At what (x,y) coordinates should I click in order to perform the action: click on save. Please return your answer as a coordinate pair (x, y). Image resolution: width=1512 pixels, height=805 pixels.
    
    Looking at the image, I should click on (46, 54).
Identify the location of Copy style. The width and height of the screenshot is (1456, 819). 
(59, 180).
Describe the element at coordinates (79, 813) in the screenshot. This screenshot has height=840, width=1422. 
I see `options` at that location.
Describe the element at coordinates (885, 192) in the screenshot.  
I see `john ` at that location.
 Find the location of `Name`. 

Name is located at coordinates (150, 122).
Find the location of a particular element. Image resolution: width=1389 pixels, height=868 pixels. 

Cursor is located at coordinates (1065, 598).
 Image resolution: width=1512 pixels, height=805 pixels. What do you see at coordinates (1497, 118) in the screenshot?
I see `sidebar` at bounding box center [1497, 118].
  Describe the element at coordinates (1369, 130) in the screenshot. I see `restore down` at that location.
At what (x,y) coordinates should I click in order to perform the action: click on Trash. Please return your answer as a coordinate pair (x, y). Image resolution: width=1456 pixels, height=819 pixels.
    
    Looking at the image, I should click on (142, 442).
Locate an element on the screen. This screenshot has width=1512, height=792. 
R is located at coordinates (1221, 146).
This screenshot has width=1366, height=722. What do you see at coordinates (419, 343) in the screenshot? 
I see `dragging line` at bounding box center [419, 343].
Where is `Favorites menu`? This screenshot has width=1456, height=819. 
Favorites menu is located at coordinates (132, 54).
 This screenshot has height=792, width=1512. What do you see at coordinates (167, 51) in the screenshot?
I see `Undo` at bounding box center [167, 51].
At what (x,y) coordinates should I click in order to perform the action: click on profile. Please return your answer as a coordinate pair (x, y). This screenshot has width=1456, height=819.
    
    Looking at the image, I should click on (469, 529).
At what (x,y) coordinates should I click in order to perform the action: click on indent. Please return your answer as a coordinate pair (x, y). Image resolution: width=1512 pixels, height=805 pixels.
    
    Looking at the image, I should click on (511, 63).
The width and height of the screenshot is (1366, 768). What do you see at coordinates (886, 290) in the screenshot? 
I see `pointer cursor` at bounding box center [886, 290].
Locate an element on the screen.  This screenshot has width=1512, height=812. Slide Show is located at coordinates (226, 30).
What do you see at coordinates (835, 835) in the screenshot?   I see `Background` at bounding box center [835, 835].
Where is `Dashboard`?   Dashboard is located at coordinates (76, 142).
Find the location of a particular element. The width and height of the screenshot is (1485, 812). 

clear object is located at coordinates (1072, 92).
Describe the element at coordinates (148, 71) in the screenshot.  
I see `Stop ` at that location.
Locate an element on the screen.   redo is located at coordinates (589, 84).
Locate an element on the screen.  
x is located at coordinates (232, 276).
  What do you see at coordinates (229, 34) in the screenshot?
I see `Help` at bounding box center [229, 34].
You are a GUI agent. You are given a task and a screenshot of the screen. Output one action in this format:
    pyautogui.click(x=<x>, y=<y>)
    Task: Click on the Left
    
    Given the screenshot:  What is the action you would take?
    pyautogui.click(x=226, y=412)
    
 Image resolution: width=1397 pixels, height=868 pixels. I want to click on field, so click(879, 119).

· · · · · · ·

◆ **JOB**
Retype the records above from the line with "Find the location of a particular element. The" to the line with "center [229, 34].", including both of those lines.

◆ **ANSWER TO THIS TASK**
Find the location of a particular element. The width and height of the screenshot is (1485, 812). 

clear object is located at coordinates (1072, 92).
Describe the element at coordinates (148, 71) in the screenshot.  
I see `Stop ` at that location.
Locate an element on the screen.   redo is located at coordinates (589, 84).
Locate an element on the screen.  
x is located at coordinates (232, 276).
  What do you see at coordinates (229, 34) in the screenshot?
I see `Help` at bounding box center [229, 34].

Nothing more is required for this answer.